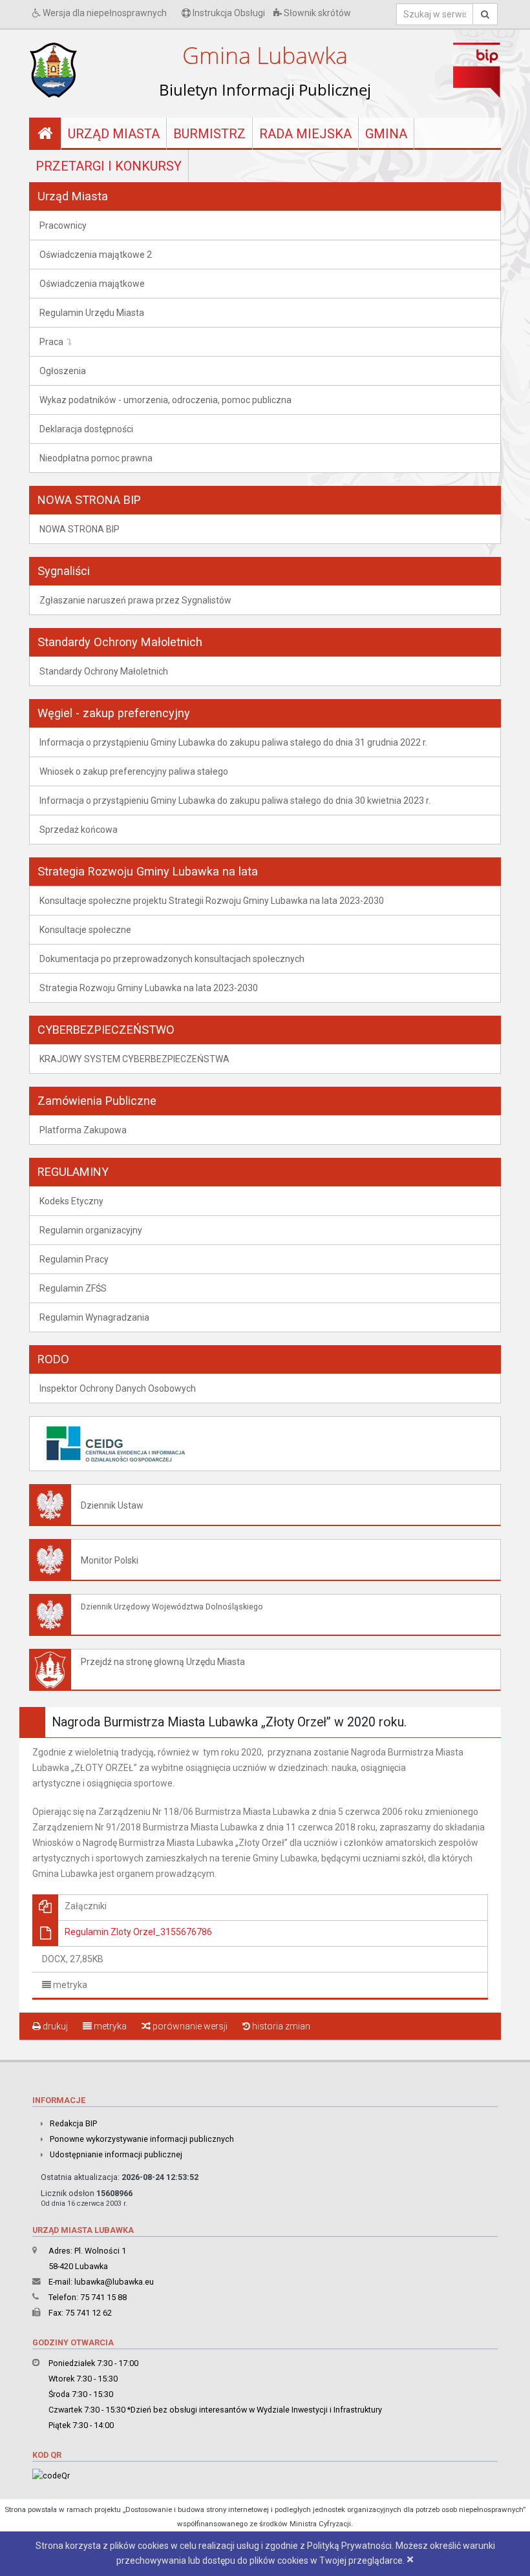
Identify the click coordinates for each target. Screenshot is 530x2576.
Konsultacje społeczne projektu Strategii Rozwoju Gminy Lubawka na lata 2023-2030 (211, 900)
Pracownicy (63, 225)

---

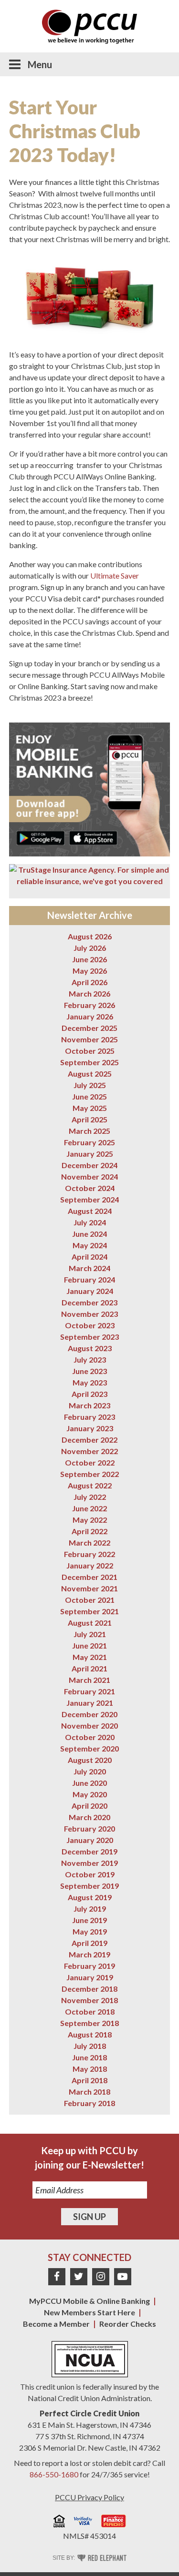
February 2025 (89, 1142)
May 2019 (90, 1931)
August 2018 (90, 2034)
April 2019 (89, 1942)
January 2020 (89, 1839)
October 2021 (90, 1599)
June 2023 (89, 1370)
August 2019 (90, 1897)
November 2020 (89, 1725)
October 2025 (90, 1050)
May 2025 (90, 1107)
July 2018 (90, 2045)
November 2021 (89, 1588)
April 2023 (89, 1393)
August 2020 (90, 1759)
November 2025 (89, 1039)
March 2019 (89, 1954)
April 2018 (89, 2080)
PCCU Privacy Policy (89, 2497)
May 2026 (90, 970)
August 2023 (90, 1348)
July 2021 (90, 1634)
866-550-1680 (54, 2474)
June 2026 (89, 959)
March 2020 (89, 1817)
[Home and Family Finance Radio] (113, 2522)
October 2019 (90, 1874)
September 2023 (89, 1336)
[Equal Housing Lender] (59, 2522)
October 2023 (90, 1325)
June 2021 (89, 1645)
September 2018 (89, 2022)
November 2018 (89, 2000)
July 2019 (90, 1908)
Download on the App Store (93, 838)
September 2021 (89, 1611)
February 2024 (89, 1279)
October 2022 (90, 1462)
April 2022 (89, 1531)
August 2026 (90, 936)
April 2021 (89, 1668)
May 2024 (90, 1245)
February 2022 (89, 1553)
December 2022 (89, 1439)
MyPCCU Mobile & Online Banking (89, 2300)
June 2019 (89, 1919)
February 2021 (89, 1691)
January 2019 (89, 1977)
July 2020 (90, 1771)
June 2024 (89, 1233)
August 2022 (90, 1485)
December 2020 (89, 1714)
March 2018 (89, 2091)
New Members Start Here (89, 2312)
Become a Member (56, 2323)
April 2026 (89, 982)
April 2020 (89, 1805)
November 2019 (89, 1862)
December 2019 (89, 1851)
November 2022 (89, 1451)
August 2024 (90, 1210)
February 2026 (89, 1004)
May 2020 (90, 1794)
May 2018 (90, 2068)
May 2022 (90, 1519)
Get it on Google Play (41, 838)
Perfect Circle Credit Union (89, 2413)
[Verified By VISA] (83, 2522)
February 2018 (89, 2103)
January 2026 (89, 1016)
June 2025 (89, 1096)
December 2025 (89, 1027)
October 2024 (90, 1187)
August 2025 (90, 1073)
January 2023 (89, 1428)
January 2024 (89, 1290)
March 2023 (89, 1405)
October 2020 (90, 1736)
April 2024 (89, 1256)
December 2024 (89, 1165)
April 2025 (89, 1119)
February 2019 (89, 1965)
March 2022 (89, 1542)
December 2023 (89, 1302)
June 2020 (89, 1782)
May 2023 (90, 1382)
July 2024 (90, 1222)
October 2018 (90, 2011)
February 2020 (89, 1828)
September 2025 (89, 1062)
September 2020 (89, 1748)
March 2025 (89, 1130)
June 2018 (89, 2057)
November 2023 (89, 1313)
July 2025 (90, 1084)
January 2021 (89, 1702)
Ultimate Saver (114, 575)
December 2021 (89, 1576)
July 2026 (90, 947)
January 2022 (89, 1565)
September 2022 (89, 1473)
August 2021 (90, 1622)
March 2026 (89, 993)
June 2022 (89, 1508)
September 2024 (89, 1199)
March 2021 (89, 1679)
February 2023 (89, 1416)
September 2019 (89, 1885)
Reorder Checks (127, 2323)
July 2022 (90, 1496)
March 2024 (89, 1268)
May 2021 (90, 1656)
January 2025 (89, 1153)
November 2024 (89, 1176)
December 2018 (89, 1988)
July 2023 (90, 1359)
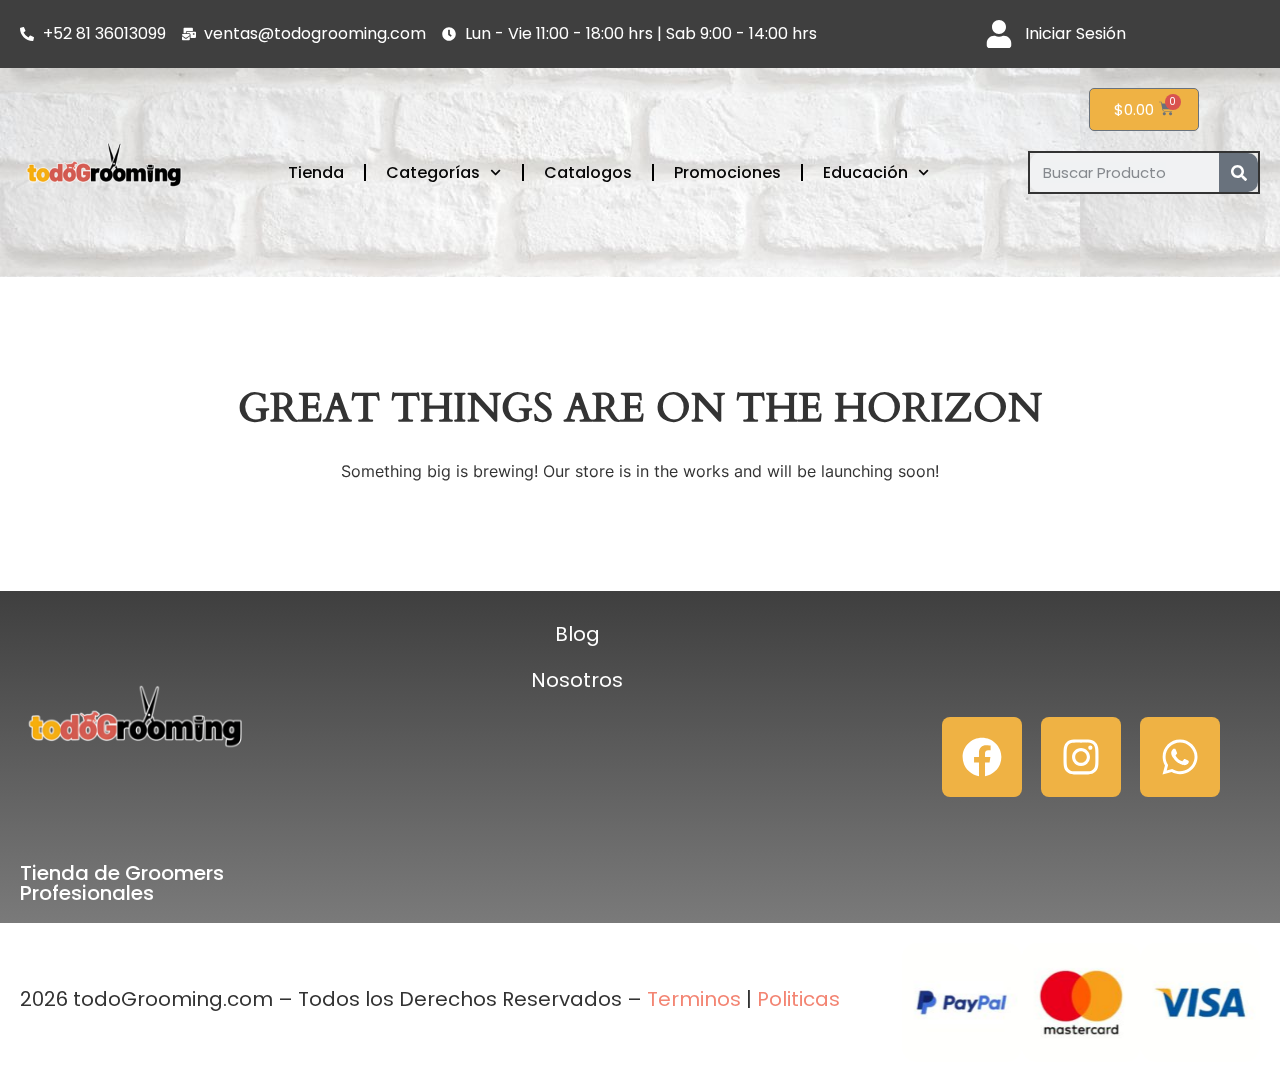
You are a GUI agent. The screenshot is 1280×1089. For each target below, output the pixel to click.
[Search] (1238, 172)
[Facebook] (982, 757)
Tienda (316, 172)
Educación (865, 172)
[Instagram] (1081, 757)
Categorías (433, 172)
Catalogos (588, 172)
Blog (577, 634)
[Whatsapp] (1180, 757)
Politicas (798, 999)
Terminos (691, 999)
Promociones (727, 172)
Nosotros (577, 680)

---

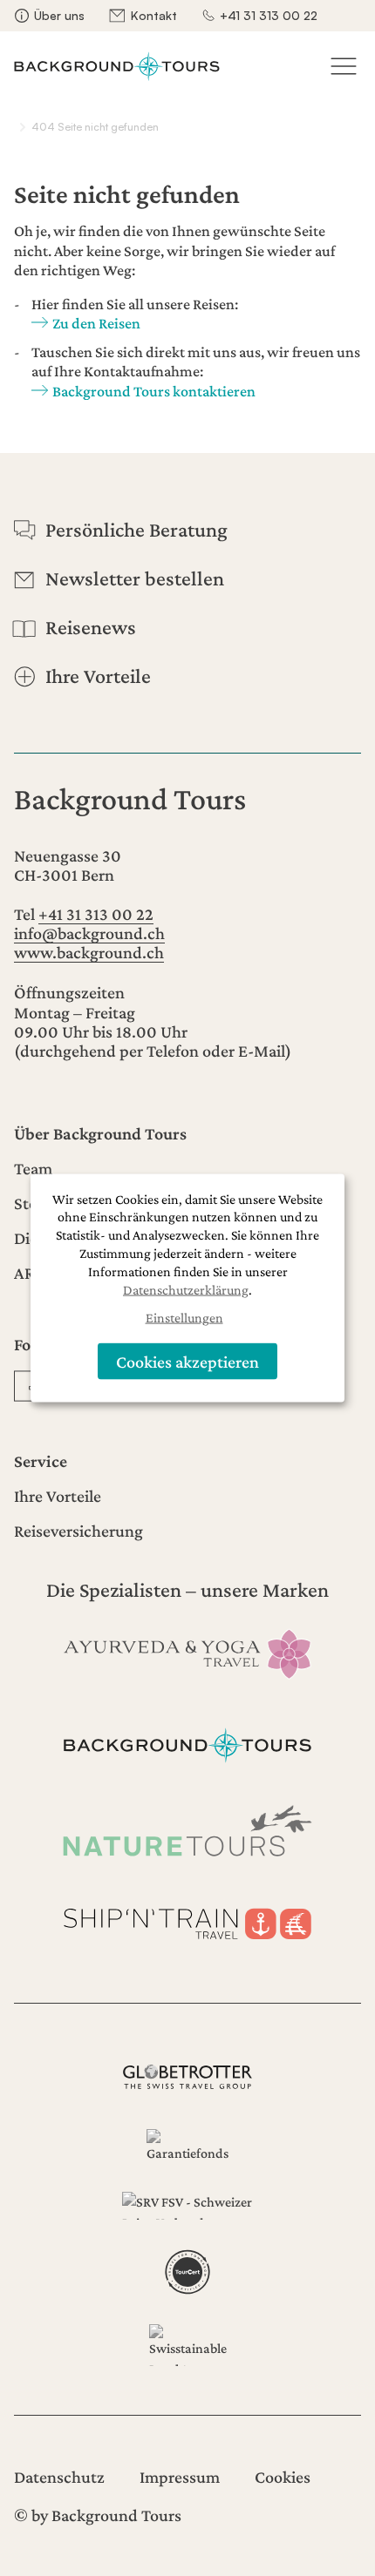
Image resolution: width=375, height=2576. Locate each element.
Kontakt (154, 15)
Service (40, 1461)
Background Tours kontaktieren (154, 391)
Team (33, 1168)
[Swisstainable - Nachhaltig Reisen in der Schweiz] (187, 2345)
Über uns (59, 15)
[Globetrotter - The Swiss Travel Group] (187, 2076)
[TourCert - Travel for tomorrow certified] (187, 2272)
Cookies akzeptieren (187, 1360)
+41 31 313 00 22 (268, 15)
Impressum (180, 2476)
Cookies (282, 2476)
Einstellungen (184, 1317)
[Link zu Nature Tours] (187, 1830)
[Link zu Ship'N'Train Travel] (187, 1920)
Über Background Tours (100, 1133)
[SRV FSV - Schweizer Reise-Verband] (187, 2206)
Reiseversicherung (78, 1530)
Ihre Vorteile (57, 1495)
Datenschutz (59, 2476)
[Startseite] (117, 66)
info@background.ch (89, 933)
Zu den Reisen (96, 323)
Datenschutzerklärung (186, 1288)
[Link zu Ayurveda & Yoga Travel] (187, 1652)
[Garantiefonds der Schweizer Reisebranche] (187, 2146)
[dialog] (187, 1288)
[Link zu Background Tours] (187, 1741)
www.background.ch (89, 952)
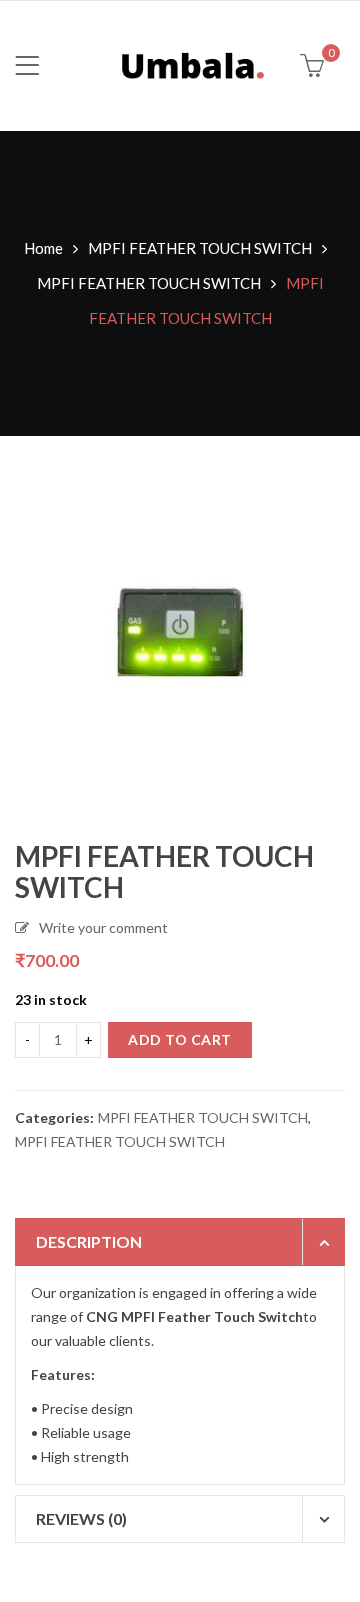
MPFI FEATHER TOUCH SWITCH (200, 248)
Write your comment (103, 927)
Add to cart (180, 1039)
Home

** PROBLEM TO SOLVE **
Each line containing the word "Reisen" must be pulled from the listing and copied.

** RESULT OF THIS TASK **
[Swisstainable - Nachhaltig Reisen in der Schweiz] (187, 2345)
Zu den Reisen (96, 323)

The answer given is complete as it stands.